# Short exposure times - dark prints?



## meeinnj (Mar 8, 2006)

Hi,

I have set up a basic darkroom in my bathroom.  I seem to be having a consistent problem with my prints coming out very dark; e.g. I have to keep exposure times down to 2-3 seconds to not make the prints too dark.  I have had the same issue across several sets of negatives (which all appear OK in terms of exposure.)

I am using a very basic Besseler Cadet II enlarger and it is set to f8.

Any ideas on what sort of things to try to track this down?

Thanks!

- Max


----------



## PlasticSpanner (Mar 8, 2006)

Try using a lower power bulb in the enlarger.


----------



## terri (Mar 8, 2006)

And shut that lens down.  Try f16 next and see what you get. 

And add some filtration, as you can.


----------



## meeinnj (Mar 9, 2006)

Great thanks!  I will stop it down first.

PlasticSpanner - any ideas a where I could find a lower power bulb for my enlarger?

Just curious, does the fstop on the enlarger affect anything other than the amount of light getting through (i.e. like it affects depth of field on the camera?)

Thanks again!

- Max, TPF Noob


----------



## JamesD (Mar 12, 2006)

From what I understand, f-stop won't do anything funky as long as you are exposing paper which is flat relative to the baseboard.  However, say you took a photo of a church steeple (or other upward structure) from the ground; the resulting image will be foreshortend, or appear to be 'tilting back.'  From what I understand, you can tilt the paper on the easel to correct this, but the focus will be different between the top and bottom of the image.  Using a smaller aperture in the enlarger gives you greater depth of focus (just like depth of field in the camera) so that you can get the whole image in reasonable focus (hopefully).

I could be wrong; anyone else?


----------



## Hertz van Rental (Mar 12, 2006)

The f-stop of the enlarger lens affects depth of field in the same way as it does in the camera.
You focus with the lens fully open because you have a shallow depth of field and so can get the image sharp.
Then you should always stop down two or three stops.
This increases the depth of field and the depth of focus.

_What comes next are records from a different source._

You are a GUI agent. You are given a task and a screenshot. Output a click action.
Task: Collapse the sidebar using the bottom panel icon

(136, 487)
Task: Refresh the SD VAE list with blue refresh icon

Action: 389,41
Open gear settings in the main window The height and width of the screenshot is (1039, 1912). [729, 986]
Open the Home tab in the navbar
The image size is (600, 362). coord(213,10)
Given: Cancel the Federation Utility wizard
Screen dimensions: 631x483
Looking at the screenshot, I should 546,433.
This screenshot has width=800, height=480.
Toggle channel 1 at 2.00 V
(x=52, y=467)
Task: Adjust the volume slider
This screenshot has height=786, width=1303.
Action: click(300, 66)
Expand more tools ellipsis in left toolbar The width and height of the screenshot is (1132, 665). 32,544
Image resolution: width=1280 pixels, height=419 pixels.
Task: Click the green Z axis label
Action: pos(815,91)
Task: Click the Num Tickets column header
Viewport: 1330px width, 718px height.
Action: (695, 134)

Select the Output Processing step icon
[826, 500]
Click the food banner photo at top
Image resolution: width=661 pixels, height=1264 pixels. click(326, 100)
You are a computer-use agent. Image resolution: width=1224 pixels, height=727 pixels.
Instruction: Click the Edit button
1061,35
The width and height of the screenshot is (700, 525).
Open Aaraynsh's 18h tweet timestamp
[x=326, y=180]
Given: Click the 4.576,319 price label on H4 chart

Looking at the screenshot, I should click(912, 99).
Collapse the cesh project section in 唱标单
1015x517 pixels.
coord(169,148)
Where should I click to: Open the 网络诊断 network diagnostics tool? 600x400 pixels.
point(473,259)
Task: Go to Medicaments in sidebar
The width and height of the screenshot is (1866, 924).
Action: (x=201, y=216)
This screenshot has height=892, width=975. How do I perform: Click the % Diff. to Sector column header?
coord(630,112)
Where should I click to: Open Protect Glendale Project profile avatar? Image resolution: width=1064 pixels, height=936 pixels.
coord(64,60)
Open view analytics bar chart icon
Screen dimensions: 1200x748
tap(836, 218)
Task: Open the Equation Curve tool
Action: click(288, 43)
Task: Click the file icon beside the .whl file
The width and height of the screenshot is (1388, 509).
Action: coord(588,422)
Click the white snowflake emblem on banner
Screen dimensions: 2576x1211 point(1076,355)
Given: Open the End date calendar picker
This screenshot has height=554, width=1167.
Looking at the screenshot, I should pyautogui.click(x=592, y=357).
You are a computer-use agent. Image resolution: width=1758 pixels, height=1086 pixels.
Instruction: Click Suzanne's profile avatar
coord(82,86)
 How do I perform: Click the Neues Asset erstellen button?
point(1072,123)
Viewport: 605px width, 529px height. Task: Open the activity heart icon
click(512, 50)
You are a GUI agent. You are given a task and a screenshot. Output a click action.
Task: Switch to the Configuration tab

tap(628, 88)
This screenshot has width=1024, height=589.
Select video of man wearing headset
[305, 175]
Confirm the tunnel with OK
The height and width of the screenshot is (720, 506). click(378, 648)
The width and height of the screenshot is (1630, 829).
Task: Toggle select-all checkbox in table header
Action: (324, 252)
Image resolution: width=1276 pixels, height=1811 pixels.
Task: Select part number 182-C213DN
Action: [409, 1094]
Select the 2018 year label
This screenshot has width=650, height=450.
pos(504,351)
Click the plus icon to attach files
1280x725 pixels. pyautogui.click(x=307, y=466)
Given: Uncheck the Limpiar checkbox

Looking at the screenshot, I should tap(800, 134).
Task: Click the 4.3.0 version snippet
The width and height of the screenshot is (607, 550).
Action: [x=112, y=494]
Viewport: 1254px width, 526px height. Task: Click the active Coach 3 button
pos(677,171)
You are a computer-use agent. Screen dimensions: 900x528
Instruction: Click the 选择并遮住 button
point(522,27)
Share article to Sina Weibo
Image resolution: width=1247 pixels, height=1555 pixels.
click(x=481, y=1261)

It compensates for any unevenness in the neg and in the paper (neither are perfectly flat) to give a sharp print overall.
It will also reduce the exposure time to something manageable - you should be looking for something between 10 and 25 secs. ideally.

Remember: depth of field is in front of the lens, depth of focus behind it. In the enlarger the depth of field is where the neg is, the depth of focus where the paper is.


----------



## JamesD (Mar 13, 2006)

Hertz, it's sure nice to have you around; you always teach me something!  Thanks for the clarification, and giving me something to experiment with in the darkroom.  Perhaps I'll improve another degree.


----------